Ci sono anche prodotti naturali, reperibili senza patentino, ad azione fungicida?

Sì, esistono molte molecole oggi, che però hanno un difetto: sono quasi tutte sostanze che si distribuiscono a livello fogliare e che hanno scarsa permanenza, per es. bicarbonato di sodio, bicarbonato di potassio, zeolite. Sono efficaci, ma se piove vengono dilavati e bisogna ripetere il trattamento. Consiglio piuttosto gli oli, di timo o di lavanda, che hanno una maggior permanenza, ma si disattivano sotto raggi del sole molto forti. Ovviamente, essendo prodotti di contatto, non servono contro le tracheomicosi, ma la lotta chimica va evitata il più possibile, secondo me.

È vero che adesso le piante si ammalano più che un tempo?

In realtà si ammalano le piante che non sono resistenti al clima che cambia. E che non sono resistenti alle malattie, e soprattutto alle nuove malattie e parassiti che sono arrivati da poco in Italia. Penso fra i parassiti al Rynchophorus ferrugineus, punteruolo rosso delle palme, alla Xylella fastidiosa dell’olivo, ma anche al Coryneum cardinale, cancro corticale del cipresso. Oggi che il clima sta diventando sempre più caldo e umido, i funghi vengono indubbiamente favoriti, e in effetti c’è stato un incremento dei fenomeni e degli alberi colpiti. Per questo, in sede di progettazione, bisogna scegliere specie resilienti nei confronti del nuovo clima e il più possibile resistenti o tolleranti i patogeni fin qui presenti.

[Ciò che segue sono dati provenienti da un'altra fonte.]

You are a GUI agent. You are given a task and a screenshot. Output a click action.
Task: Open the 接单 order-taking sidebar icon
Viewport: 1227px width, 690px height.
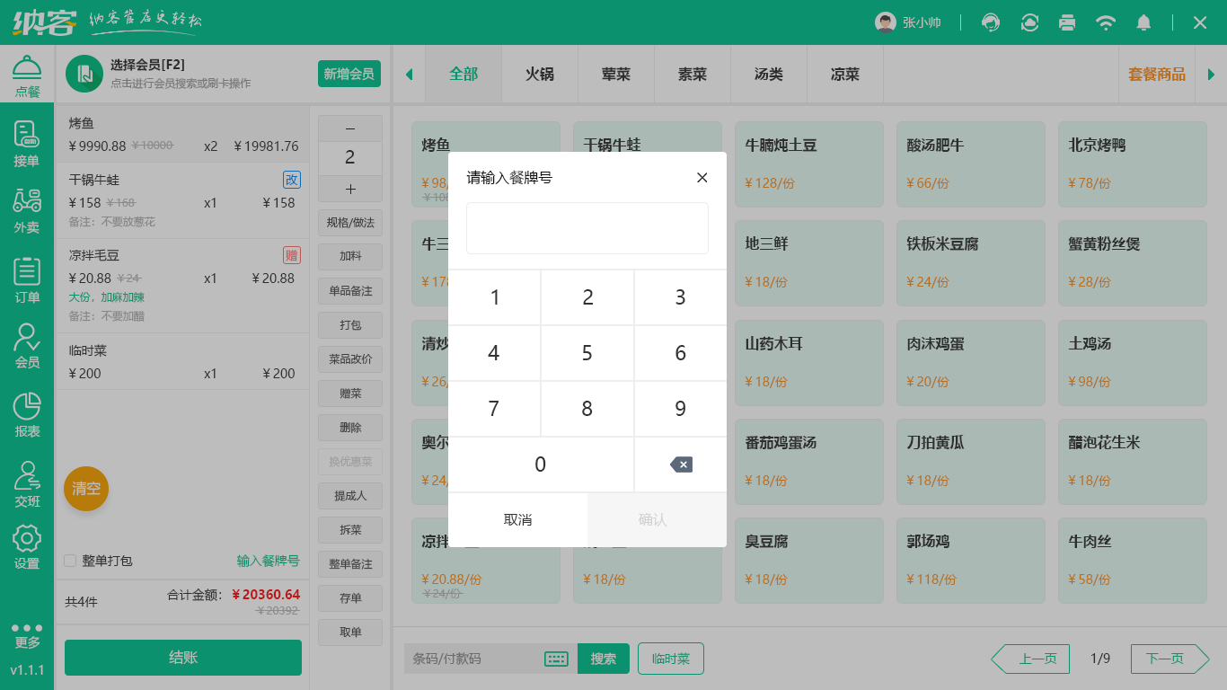(x=27, y=145)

Come vede la sostituzione di alberi pluridecennali con i nuovi impianti?

In realtà l’albero di alto fusto per creare condizioni di miglioramento ambientale deve avere almeno 30-40 anni. Infatti, gli alberi hanno una funzione fondamentale nella mitigazione degli effetti del cambiamento climatico perché innanzitutto producono una grande quantità di ossigeno, circa 50 t di ossigeno al mese per una pianta di grande taglia. E sottraggono la stessa quantità di anidride carbonica, soprattutto nelle aree urbane. Poi con il processo di assorbimento dell’acqua dal terreno e di successiva evaporazione attraverso gli stomi, creano un microclima più fresco e umido. Più umido perché emettono vapore acqueo, più fresco perché il passaggio dell’acqua dalla forma liquida a quella aeriforme porta un abbassamento della temperatura, in quanto le molecole per vincere la coesione molecolare assorbono calore, quindi le foglie si raffrescano e l’aria circola. Di conseguenza, in un ambiente pubblico o privato, vicino ad aree abitate la presenza di alberi di alto fusto è fondamentale.

Dunque il ragionamento di molte Amministrazioni comunali pubbliche in tutt’Italia che preferisce abbattere per poi ripiantare ha poco senso. In primo luogo perché spesso le piante piccole non attecchiscono perché non vengono curate e durante l’estate si seccano. In seconda battuta perché, se anche attecchiscono, per dare un qualche effetto servono almeno 30 anni. Quindi, bisogna tenere il più possibile in vita e in buona salute gli alberi che già ci sono.